• **Work request**
Below are some records; reproduce them exactly.

• **Provided data**
══════════

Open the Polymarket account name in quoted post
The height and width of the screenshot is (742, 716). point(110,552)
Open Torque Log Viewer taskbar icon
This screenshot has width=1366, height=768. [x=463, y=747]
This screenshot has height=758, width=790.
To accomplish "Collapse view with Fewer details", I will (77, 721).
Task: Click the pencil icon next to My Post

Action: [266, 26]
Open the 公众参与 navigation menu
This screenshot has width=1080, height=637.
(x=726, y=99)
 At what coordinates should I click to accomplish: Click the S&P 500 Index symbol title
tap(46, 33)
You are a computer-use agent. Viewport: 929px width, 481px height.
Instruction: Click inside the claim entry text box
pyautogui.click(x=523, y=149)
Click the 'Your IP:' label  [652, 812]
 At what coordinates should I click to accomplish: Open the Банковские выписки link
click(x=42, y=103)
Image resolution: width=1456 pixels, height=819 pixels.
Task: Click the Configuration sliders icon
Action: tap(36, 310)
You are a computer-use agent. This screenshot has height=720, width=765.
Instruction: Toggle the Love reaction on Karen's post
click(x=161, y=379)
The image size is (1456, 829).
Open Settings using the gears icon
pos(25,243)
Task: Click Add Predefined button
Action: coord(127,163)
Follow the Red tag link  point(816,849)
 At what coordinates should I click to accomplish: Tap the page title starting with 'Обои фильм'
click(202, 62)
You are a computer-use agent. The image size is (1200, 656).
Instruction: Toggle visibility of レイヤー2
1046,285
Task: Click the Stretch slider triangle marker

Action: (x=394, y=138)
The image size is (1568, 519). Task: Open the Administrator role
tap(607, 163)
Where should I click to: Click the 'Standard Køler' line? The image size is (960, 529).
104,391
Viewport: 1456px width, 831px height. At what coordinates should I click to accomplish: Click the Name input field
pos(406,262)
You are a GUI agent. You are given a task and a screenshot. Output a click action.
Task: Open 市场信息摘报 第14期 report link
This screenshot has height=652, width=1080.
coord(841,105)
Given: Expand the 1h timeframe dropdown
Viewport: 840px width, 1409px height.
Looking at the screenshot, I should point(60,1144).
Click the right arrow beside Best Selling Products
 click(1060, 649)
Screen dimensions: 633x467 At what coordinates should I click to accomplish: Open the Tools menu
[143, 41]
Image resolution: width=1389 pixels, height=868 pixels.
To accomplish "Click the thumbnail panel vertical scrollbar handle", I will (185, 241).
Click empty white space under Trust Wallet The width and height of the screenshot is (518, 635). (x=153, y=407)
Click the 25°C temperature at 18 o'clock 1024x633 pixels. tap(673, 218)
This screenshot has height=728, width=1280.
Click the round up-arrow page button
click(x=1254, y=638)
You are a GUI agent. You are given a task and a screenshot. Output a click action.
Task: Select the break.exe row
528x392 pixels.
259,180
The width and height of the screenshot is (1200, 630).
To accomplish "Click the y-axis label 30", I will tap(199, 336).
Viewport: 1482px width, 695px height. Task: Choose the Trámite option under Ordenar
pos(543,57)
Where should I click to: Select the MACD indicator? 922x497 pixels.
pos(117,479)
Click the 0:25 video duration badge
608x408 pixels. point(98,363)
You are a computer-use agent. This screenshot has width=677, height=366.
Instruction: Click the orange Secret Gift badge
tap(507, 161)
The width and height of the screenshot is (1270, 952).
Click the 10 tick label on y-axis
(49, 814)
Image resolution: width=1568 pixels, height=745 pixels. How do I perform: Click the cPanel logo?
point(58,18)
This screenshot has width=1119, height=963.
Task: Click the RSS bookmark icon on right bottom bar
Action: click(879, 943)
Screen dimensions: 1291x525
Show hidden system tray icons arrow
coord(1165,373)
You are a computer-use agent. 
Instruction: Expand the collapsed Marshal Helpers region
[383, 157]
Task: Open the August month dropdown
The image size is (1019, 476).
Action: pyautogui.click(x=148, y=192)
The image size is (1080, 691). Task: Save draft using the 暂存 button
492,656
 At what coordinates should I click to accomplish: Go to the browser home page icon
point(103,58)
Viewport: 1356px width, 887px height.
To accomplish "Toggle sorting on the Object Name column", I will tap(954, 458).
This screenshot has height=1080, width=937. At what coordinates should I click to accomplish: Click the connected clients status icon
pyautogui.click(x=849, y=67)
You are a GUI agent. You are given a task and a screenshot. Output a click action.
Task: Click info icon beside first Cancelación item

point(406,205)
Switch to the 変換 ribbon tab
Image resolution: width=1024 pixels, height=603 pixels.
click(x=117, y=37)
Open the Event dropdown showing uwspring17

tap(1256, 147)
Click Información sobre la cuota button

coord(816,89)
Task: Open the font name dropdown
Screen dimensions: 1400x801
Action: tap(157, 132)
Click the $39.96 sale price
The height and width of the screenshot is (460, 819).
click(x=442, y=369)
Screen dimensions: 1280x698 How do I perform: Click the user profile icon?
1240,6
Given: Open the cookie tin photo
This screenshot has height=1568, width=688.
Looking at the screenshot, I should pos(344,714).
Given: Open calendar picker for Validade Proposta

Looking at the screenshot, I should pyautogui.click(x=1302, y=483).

══════════

• **Output**
Open the Polymarket account name in quoted post
The height and width of the screenshot is (742, 716). point(110,552)
Open Torque Log Viewer taskbar icon
This screenshot has width=1366, height=768. [x=463, y=747]
This screenshot has height=758, width=790.
To accomplish "Collapse view with Fewer details", I will (77, 721).
Task: Click the pencil icon next to My Post

Action: [266, 26]
Open the 公众参与 navigation menu
This screenshot has width=1080, height=637.
(x=726, y=99)
 At what coordinates should I click to accomplish: Click the S&P 500 Index symbol title
tap(46, 33)
You are a computer-use agent. Viewport: 929px width, 481px height.
Instruction: Click inside the claim entry text box
pyautogui.click(x=523, y=149)
Click the 'Your IP:' label  [652, 812]
 At what coordinates should I click to accomplish: Open the Банковские выписки link
click(x=42, y=103)
Image resolution: width=1456 pixels, height=819 pixels.
Task: Click the Configuration sliders icon
Action: tap(36, 310)
You are a computer-use agent. This screenshot has height=720, width=765.
Instruction: Toggle the Love reaction on Karen's post
click(x=161, y=379)
The image size is (1456, 829).
Open Settings using the gears icon
pos(25,243)
Task: Click Add Predefined button
Action: coord(127,163)
Follow the Red tag link  point(816,849)
 At what coordinates should I click to accomplish: Tap the page title starting with 'Обои фильм'
click(202, 62)
You are a computer-use agent. The image size is (1200, 656).
Instruction: Toggle visibility of レイヤー2
1046,285
Task: Click the Stretch slider triangle marker

Action: (x=394, y=138)
The image size is (1568, 519). Task: Open the Administrator role
tap(607, 163)
Where should I click to: Click the 'Standard Køler' line? The image size is (960, 529).
104,391
Viewport: 1456px width, 831px height. At what coordinates should I click to accomplish: Click the Name input field
pos(406,262)
You are a GUI agent. You are given a task and a screenshot. Output a click action.
Task: Open 市场信息摘报 第14期 report link
This screenshot has height=652, width=1080.
coord(841,105)
Given: Expand the 1h timeframe dropdown
Viewport: 840px width, 1409px height.
Looking at the screenshot, I should point(60,1144).
Click the right arrow beside Best Selling Products
 click(1060, 649)
Screen dimensions: 633x467 At what coordinates should I click to accomplish: Open the Tools menu
[143, 41]
Image resolution: width=1389 pixels, height=868 pixels.
To accomplish "Click the thumbnail panel vertical scrollbar handle", I will (185, 241).
Click empty white space under Trust Wallet The width and height of the screenshot is (518, 635). (x=153, y=407)
Click the 25°C temperature at 18 o'clock 1024x633 pixels. tap(673, 218)
This screenshot has height=728, width=1280.
Click the round up-arrow page button
click(x=1254, y=638)
You are a GUI agent. You are given a task and a screenshot. Output a click action.
Task: Select the break.exe row
528x392 pixels.
259,180
The width and height of the screenshot is (1200, 630).
To accomplish "Click the y-axis label 30", I will tap(199, 336).
Viewport: 1482px width, 695px height. Task: Choose the Trámite option under Ordenar
pos(543,57)
Where should I click to: Select the MACD indicator? 922x497 pixels.
pos(117,479)
Click the 0:25 video duration badge
608x408 pixels. point(98,363)
You are a computer-use agent. This screenshot has width=677, height=366.
Instruction: Click the orange Secret Gift badge
tap(507, 161)
The width and height of the screenshot is (1270, 952).
Click the 10 tick label on y-axis
(49, 814)
Image resolution: width=1568 pixels, height=745 pixels. How do I perform: Click the cPanel logo?
point(58,18)
This screenshot has width=1119, height=963.
Task: Click the RSS bookmark icon on right bottom bar
Action: click(879, 943)
Screen dimensions: 1291x525
Show hidden system tray icons arrow
coord(1165,373)
You are a computer-use agent. 
Instruction: Expand the collapsed Marshal Helpers region
[383, 157]
Task: Open the August month dropdown
The image size is (1019, 476).
Action: pyautogui.click(x=148, y=192)
The image size is (1080, 691). Task: Save draft using the 暂存 button
492,656
 At what coordinates should I click to accomplish: Go to the browser home page icon
point(103,58)
Viewport: 1356px width, 887px height.
To accomplish "Toggle sorting on the Object Name column", I will tap(954, 458).
This screenshot has height=1080, width=937. At what coordinates should I click to accomplish: Click the connected clients status icon
pyautogui.click(x=849, y=67)
You are a GUI agent. You are given a task and a screenshot. Output a click action.
Task: Click info icon beside first Cancelación item

point(406,205)
Switch to the 変換 ribbon tab
Image resolution: width=1024 pixels, height=603 pixels.
click(x=117, y=37)
Open the Event dropdown showing uwspring17

tap(1256, 147)
Click Información sobre la cuota button

coord(816,89)
Task: Open the font name dropdown
Screen dimensions: 1400x801
Action: tap(157, 132)
Click the $39.96 sale price
The height and width of the screenshot is (460, 819).
click(x=442, y=369)
Screen dimensions: 1280x698 How do I perform: Click the user profile icon?
1240,6
Given: Open the cookie tin photo
This screenshot has height=1568, width=688.
Looking at the screenshot, I should pos(344,714).
Given: Open calendar picker for Validade Proposta

Looking at the screenshot, I should pyautogui.click(x=1302, y=483).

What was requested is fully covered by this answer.